What you will do:
Using the records below, transcribe word for word the stretch from the line that contains "Duplicate the page" through the line that contains "Task: Click the YouTube", both end lines included, and nothing else.

Input data:
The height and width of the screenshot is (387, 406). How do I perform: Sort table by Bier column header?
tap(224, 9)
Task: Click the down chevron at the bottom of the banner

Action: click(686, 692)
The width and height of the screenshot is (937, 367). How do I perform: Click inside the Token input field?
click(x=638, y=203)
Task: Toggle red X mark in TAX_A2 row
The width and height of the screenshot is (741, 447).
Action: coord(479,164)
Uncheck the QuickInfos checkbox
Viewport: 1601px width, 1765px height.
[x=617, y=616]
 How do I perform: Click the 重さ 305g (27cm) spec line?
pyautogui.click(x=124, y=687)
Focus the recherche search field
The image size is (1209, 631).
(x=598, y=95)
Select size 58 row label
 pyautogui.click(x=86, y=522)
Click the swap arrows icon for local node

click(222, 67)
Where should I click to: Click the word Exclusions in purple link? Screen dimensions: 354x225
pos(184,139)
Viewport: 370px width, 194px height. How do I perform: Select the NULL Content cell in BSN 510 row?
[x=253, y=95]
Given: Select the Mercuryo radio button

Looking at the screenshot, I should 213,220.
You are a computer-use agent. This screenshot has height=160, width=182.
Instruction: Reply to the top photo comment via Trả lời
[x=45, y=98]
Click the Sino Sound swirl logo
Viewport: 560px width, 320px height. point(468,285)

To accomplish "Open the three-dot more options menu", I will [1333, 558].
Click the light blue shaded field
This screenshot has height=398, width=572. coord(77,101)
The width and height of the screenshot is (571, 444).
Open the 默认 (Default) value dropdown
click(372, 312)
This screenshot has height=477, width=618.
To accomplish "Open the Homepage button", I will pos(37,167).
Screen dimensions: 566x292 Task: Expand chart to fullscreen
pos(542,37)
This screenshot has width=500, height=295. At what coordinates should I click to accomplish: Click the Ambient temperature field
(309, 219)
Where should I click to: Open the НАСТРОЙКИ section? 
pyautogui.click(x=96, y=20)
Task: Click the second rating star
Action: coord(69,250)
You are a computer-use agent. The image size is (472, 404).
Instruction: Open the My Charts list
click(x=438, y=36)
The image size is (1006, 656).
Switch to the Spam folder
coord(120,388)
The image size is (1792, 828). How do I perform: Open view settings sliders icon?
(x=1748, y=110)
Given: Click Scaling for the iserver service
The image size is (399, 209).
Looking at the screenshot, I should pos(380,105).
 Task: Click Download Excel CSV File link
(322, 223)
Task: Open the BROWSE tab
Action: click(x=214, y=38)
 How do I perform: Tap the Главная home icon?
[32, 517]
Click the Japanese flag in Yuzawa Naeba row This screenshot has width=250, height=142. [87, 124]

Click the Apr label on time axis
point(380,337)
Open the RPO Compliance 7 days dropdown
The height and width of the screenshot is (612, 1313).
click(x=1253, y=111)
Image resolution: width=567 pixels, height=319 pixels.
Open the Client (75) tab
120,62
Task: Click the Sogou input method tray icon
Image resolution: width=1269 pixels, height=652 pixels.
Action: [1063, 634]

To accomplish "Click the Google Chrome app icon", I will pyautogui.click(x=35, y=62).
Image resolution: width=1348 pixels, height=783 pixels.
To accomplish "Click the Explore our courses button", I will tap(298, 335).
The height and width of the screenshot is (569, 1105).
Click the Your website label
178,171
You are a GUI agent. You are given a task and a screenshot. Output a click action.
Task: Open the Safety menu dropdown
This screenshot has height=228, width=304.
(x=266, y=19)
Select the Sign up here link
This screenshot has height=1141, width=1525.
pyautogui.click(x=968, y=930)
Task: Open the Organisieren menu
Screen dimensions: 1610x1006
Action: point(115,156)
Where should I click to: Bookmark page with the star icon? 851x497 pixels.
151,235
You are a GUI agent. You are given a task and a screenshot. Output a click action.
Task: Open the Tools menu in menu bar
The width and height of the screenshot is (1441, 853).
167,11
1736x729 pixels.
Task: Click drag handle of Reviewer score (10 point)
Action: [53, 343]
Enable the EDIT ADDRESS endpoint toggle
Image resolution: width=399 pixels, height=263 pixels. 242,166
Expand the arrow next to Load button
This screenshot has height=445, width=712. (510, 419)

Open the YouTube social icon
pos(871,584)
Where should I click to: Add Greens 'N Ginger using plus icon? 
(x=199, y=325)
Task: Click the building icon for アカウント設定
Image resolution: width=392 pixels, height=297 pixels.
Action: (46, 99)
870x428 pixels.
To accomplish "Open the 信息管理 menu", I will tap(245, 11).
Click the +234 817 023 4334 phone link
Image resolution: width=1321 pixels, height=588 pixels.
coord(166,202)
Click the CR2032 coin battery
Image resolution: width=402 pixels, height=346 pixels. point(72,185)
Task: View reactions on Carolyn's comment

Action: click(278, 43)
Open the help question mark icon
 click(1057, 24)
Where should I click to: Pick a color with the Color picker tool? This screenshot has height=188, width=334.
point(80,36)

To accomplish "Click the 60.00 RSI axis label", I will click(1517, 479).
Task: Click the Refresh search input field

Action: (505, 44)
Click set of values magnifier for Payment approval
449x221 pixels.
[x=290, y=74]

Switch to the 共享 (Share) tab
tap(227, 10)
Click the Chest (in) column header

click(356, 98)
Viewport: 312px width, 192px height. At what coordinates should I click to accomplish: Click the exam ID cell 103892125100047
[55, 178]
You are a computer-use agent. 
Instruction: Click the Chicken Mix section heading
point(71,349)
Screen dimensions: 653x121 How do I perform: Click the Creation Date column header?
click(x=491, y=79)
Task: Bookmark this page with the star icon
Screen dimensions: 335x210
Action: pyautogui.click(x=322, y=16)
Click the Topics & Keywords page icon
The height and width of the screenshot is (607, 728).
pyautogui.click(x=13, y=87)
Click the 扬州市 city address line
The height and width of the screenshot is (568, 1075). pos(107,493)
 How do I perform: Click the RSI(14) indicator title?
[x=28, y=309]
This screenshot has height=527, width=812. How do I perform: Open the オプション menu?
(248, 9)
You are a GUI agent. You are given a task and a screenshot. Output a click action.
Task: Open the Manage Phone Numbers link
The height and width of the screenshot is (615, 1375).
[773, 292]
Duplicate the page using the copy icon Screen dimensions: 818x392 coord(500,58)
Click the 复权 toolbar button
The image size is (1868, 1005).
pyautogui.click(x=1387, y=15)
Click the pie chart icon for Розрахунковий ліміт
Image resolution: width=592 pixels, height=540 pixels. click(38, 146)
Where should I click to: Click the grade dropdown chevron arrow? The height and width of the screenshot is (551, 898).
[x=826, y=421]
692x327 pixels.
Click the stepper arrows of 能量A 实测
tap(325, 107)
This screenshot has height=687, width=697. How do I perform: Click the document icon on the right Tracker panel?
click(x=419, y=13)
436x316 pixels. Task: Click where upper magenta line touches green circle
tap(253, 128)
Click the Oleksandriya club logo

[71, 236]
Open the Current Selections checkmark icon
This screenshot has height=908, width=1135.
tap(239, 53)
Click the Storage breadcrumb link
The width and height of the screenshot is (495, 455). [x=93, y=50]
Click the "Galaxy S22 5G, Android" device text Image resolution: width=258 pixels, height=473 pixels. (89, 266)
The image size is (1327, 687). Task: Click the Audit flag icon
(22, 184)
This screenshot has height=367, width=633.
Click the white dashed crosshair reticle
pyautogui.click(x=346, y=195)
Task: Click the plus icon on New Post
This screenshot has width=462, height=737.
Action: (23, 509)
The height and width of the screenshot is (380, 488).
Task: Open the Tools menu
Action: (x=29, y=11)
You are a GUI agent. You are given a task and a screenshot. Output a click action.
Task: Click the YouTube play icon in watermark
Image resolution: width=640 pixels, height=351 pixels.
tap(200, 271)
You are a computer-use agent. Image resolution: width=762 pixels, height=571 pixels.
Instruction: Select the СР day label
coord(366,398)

Exercise solution:
Duplicate the page using the copy icon Screen dimensions: 818x392 coord(500,58)
Click the 复权 toolbar button
The image size is (1868, 1005).
pyautogui.click(x=1387, y=15)
Click the pie chart icon for Розрахунковий ліміт
Image resolution: width=592 pixels, height=540 pixels. click(38, 146)
Where should I click to: Click the grade dropdown chevron arrow? The height and width of the screenshot is (551, 898).
[x=826, y=421]
692x327 pixels.
Click the stepper arrows of 能量A 实测
tap(325, 107)
This screenshot has height=687, width=697. How do I perform: Click the document icon on the right Tracker panel?
click(x=419, y=13)
436x316 pixels. Task: Click where upper magenta line touches green circle
tap(253, 128)
Click the Oleksandriya club logo

[71, 236]
Open the Current Selections checkmark icon
This screenshot has height=908, width=1135.
tap(239, 53)
Click the Storage breadcrumb link
The width and height of the screenshot is (495, 455). [x=93, y=50]
Click the "Galaxy S22 5G, Android" device text Image resolution: width=258 pixels, height=473 pixels. (89, 266)
The image size is (1327, 687). Task: Click the Audit flag icon
(22, 184)
This screenshot has height=367, width=633.
Click the white dashed crosshair reticle
pyautogui.click(x=346, y=195)
Task: Click the plus icon on New Post
This screenshot has width=462, height=737.
Action: (23, 509)
The height and width of the screenshot is (380, 488).
Task: Open the Tools menu
Action: (x=29, y=11)
You are a GUI agent. You are given a task and a screenshot. Output a click action.
Task: Click the YouTube play icon in watermark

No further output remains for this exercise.